Studies show children who lack positive relationships with their fathers face a higher risk of dropping out of school, experiencing behavioral problems, and living in poverty, according to the National Center for Fathering. Therefore, whether fathers live with their children or not, it is vitally important for them to bond.

Most fathers long to have close relationships with their offspring, according to Reginald Mitchell, who leads Rising Ground’s Fatherhood Initiative “It’s not that men don’t want to be close to their children. They just don’t know how,” he explains.

Through the Fatherhood Initiative program, fathers discover how and why children behave at different ages. The program uses a 10-week evidence-based curriculum to also help fathers learn how to manage their anger, communicate with their children, co-parent with the mothers of the children, and many other skills.

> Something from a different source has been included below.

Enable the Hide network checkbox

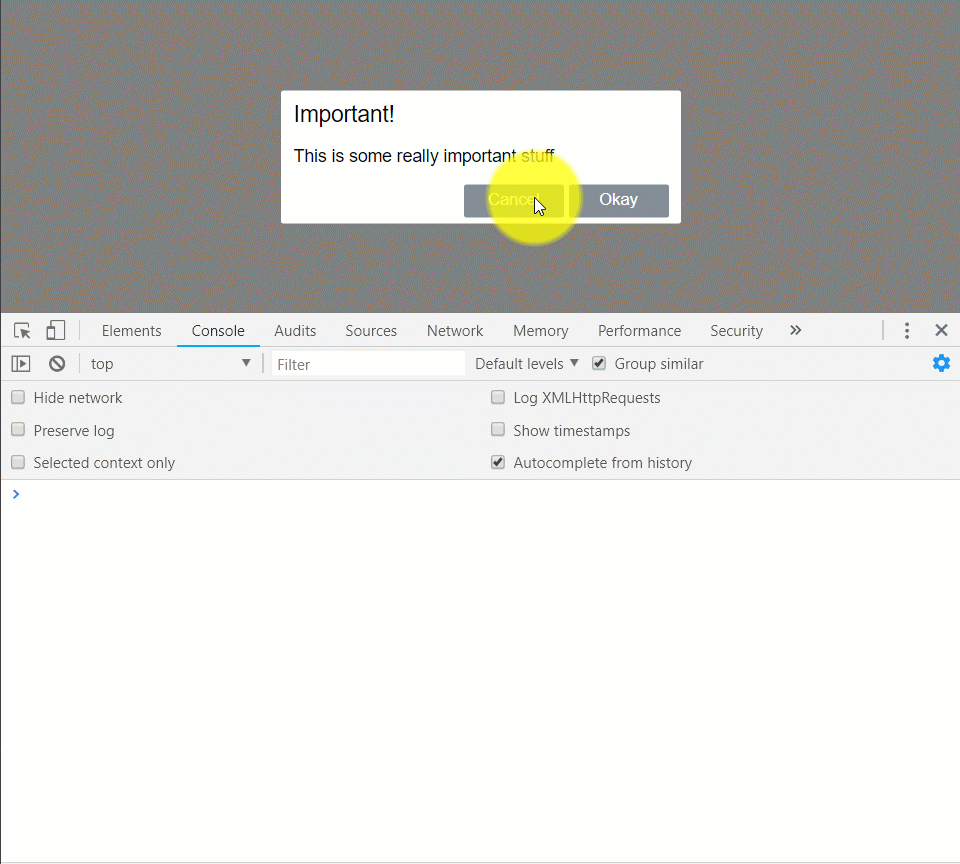coord(17,397)
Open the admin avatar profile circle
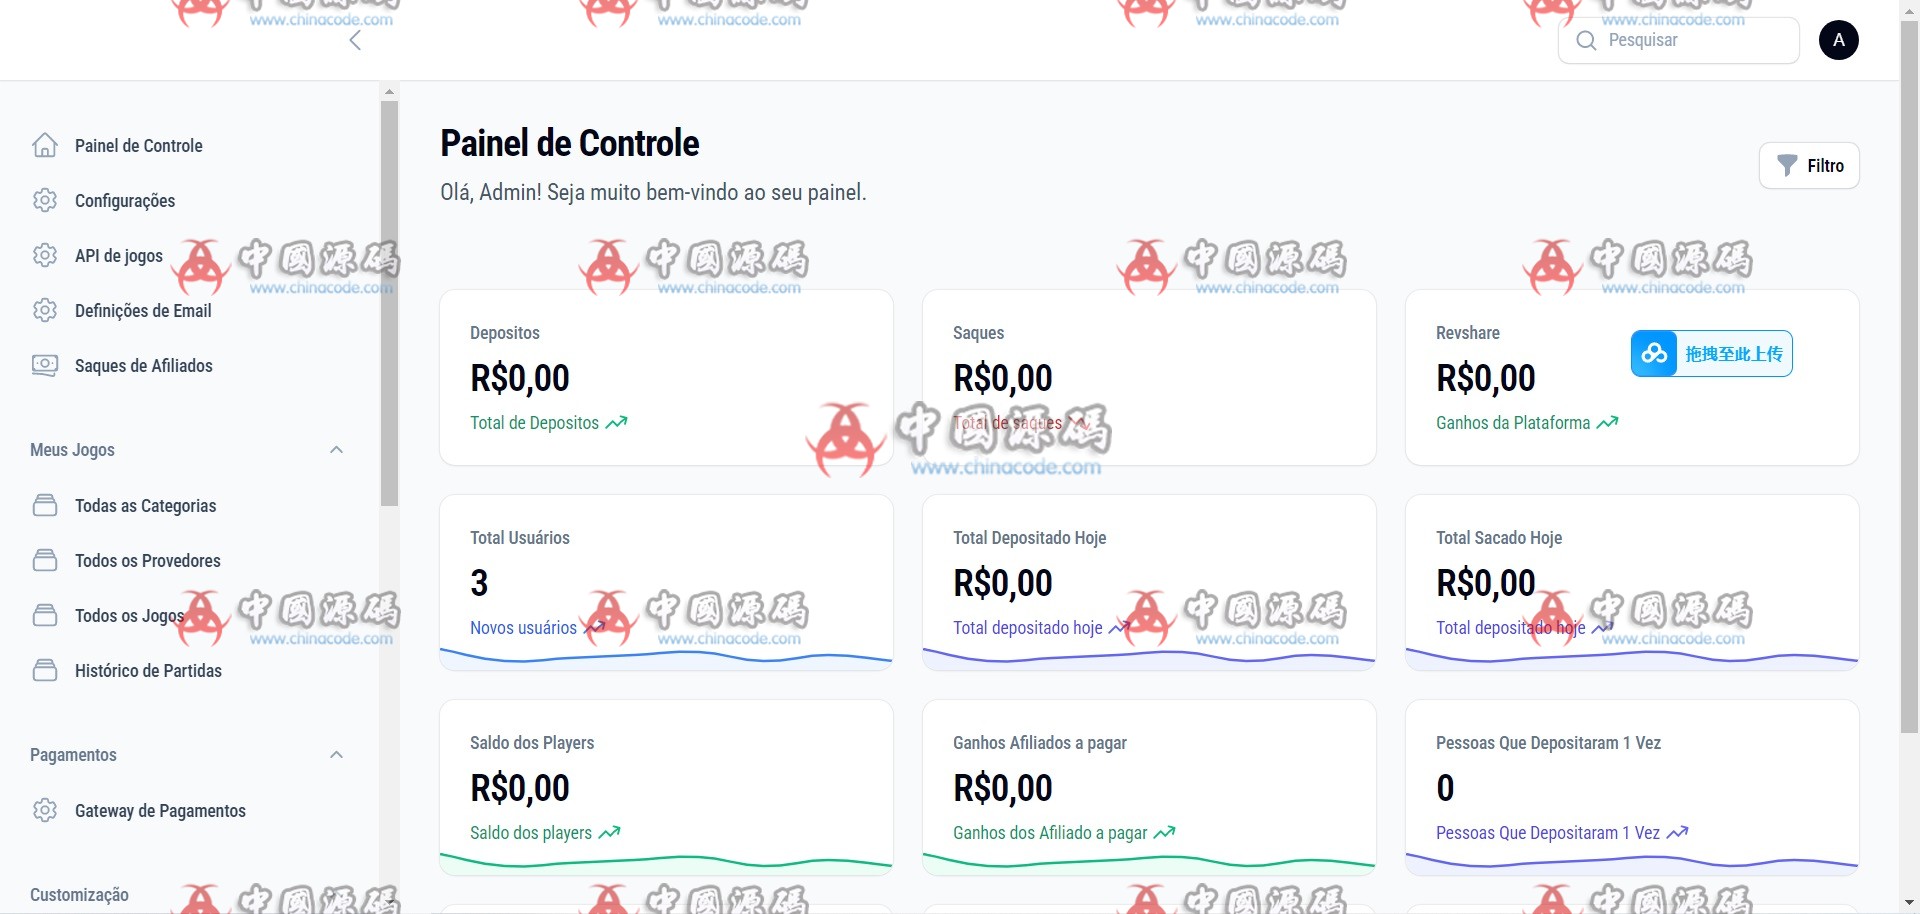The height and width of the screenshot is (914, 1920). pyautogui.click(x=1838, y=41)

The two-year old program works. Nearly 300 fathers have gone through Rising Ground’s Fatherhood Initiative, and Reginald says every single one has forged a connection with his children.

Named Father of the Month
It is amazing to hear that D’ron, who was referred to Rising Ground because authorities considered him to be a possible danger to his children, was subsequently named “Father of the Month” at his two-year-old daughter’s nursery school. Because he was so helpful at the school doing little things, such as cleaning up litter, the school hired D’ron as a custodian.

“[D’ron] became a well-rounded man,” Reginald says. At the time of his referral, D’ron was unemployed and homeless. Rising Ground helped him find stable housing, and he began to use the skills he learned to control his emotions. “I don’t raise my voice anymore when I talk to my children,” he says. If he feels anger, “I go for a walk.”
D’ron says the program’s “community” or group sessions, in which men sit together with staff and talk, made the biggest impression on him. “People talk about situations that are challenging them, and we discuss what someone should do in those situations,” he says.

He adds, “We laugh; we cry. We learn to accept responsibility for our actions. Most importantly, we learn we’re going to get through it.”

The Fatherhood Initiative is part of our Family Stabilization Services, whose programs and approach successfully help 98 percent of its families stay together.